Great Britain, like recently Canada, France and New Zealand, is also about to pass a law banning reparative or conversion therapy, i.e. those psychological and/or psychiatric treatments aimed at attempting to change the sexual orientation of a gay or lesbian person.
But the law will NOT cover so-called gender identity.
In a nutshell, the ban will only apply to attempts to bring homosexual orientation back to heterosexual 'normality' -a true form of torture- while the psychological approach will not be prohibited for persons - especially minors - with gender dysphoriaor otherwise perceive themselves as suffering 'non-conformity' to their birth sex.
The ban on psychological therapies for these people, we repeat, especially if they are minors, would indeed pave the way for hormone treatments -puberty blockers and cross-sex hormones- as the only viable alternative, when today the efficacy and non-novelty of these treatments is questioned not only in the UK but throughout the Great North, Australia, and several American states.
Above all, when the detransitioner or desisters, girls started early on the hormone path and later repented -starting with Keira Bell-. continue to loudly testify to the importance of an initial psychological approach, approach that they were denied with very serious consequences on their lives and health.

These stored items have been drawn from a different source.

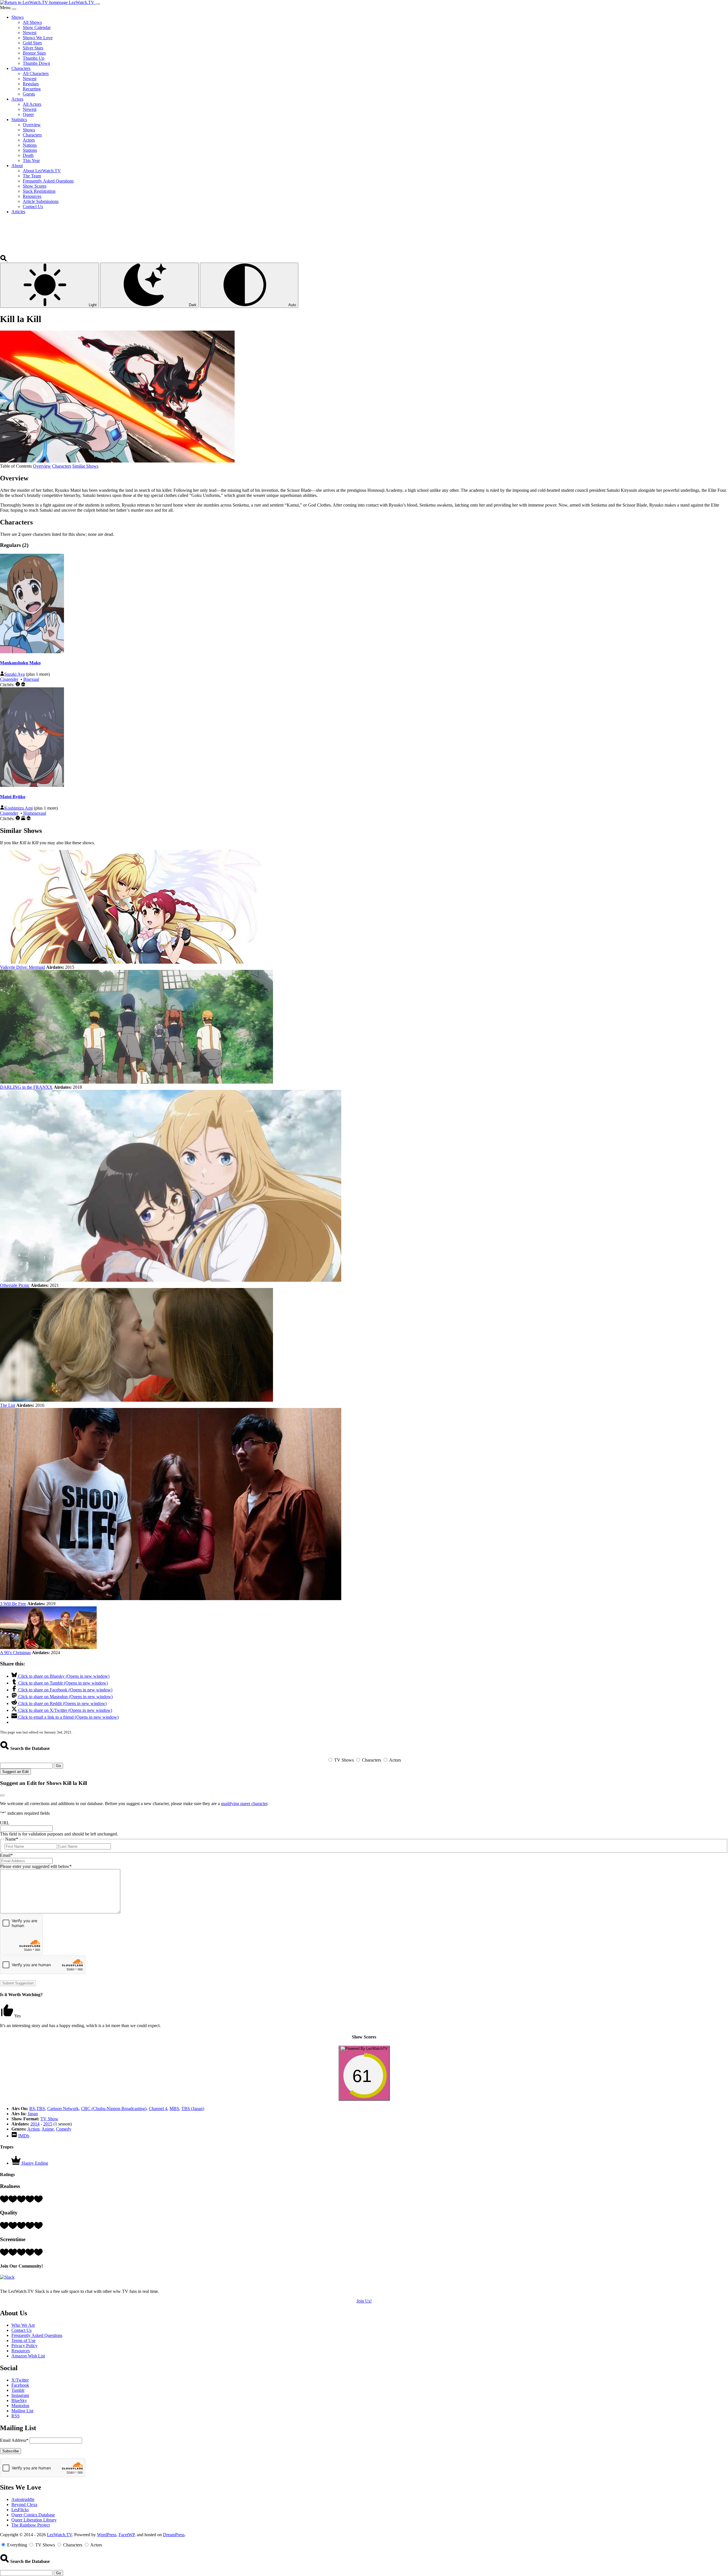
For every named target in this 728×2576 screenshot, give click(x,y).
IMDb (23, 2135)
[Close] (14, 9)
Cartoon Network (63, 2108)
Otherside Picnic (15, 1285)
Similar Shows (85, 466)
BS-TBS (37, 2108)
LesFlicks (20, 2509)
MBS (174, 2108)
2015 (47, 2123)
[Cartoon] (18, 684)
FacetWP (127, 2534)
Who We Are (23, 2325)
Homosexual (34, 813)
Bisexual (31, 679)
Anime (48, 2129)
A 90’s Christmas (15, 1652)
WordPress (106, 2534)
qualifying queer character (244, 1803)
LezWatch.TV (59, 2534)
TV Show (49, 2118)
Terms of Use (23, 2340)
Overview (42, 466)
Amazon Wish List (28, 2355)
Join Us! (364, 2301)
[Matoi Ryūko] (32, 785)
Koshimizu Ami (18, 808)
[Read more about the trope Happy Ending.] (16, 2163)
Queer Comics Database (33, 2514)
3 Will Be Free (13, 1603)
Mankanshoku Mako (20, 662)
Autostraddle (22, 2499)
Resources (20, 2350)
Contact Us (21, 2330)
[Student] (23, 684)
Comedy (63, 2129)
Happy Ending (35, 2163)
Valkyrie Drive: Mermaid (22, 967)
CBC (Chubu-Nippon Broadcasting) (113, 2108)
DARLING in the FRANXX (26, 1087)
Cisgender (9, 679)
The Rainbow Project (30, 2525)
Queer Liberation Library (34, 2519)
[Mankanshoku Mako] (32, 651)
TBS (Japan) (192, 2108)
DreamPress (174, 2534)
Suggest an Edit (15, 1772)
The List (7, 1405)
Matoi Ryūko (12, 796)
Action (33, 2129)
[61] (364, 2097)
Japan (33, 2113)
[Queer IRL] (23, 818)
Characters (61, 466)
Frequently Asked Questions (36, 2335)
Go (58, 1766)
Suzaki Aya (14, 674)
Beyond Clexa (24, 2504)
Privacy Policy (24, 2345)
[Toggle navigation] (98, 4)
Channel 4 (158, 2108)
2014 (35, 2123)
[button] (4, 260)
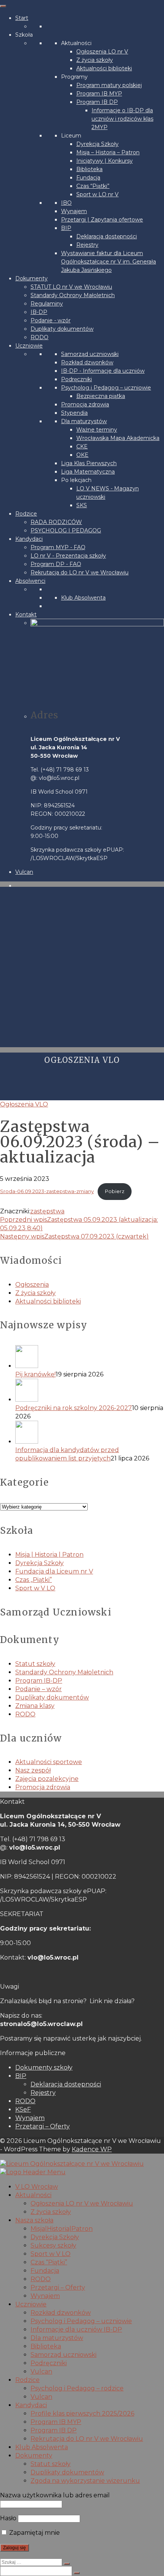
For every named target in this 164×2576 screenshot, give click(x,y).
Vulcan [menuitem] (41, 2371)
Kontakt (26, 614)
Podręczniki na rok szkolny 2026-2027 (73, 1408)
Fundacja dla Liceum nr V (54, 1571)
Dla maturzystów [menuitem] (57, 2338)
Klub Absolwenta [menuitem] (41, 2447)
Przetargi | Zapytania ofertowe (102, 219)
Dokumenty (31, 278)
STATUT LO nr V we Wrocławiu (71, 286)
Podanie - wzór (51, 320)
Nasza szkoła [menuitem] (34, 2220)
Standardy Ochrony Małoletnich (73, 295)
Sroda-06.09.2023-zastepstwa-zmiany (47, 1191)
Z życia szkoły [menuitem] (51, 2211)
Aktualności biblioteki (104, 68)
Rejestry (87, 244)
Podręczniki (76, 379)
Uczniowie (29, 345)
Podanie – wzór (38, 1689)
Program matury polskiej (109, 85)
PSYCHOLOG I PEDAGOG (66, 530)
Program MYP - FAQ (58, 547)
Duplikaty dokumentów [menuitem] (67, 2472)
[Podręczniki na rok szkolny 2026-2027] (89, 1391)
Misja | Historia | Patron (49, 1554)
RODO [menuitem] (41, 2279)
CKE (82, 446)
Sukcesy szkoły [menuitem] (53, 2245)
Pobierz (114, 1191)
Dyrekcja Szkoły (97, 144)
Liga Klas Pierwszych (89, 463)
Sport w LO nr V (97, 194)
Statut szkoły (35, 1663)
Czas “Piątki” (92, 186)
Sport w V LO (35, 1588)
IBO (66, 202)
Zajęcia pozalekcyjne (47, 1778)
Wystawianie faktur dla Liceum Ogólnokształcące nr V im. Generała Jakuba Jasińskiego (108, 261)
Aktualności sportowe (48, 1762)
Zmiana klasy (35, 1705)
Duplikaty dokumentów (62, 328)
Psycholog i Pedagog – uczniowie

Calls for a law banning conversion therapies are also multiplying in Italy: among others the Milan City Council in Pride month is going to consider a motion in this sense proposed by the PD.
But it would be a grave mistake not to distinguish, as Great Britain conveniently does, between homosexual persons and persons with gender dysphoria.
More than a serious mistake, probably, the strong push by transactivists to push through - even by this route - free gender identity or self-id.
In fact, there is no relationship between homosexual orientation and gender dysphoria, which, however 'depathologised' by the WHO, is still a 'sexual health disorder' that therefore requires some form of treatment, whereas being gay and lesbian does not constitute a 'disorder to be treated' at all, but is a natural variant of human sexuality.
To assimilate the two conditions, and in particular to combine them in a rule of law, is a serious error of perspective, which responds to ideology and not to the real needs of all those involved.
Indeed, it could be argued that early treatment with minor hormones gender nonconforming, bypassing the psychological approach - so as to cosmetically adapt their bodies to their perceived identity - is in itself a form of reparative 'therapy' on the Iranian model: in that country, homosexuals are harshly prosecuted, while those who 'change sex' are accepted and integrated into society.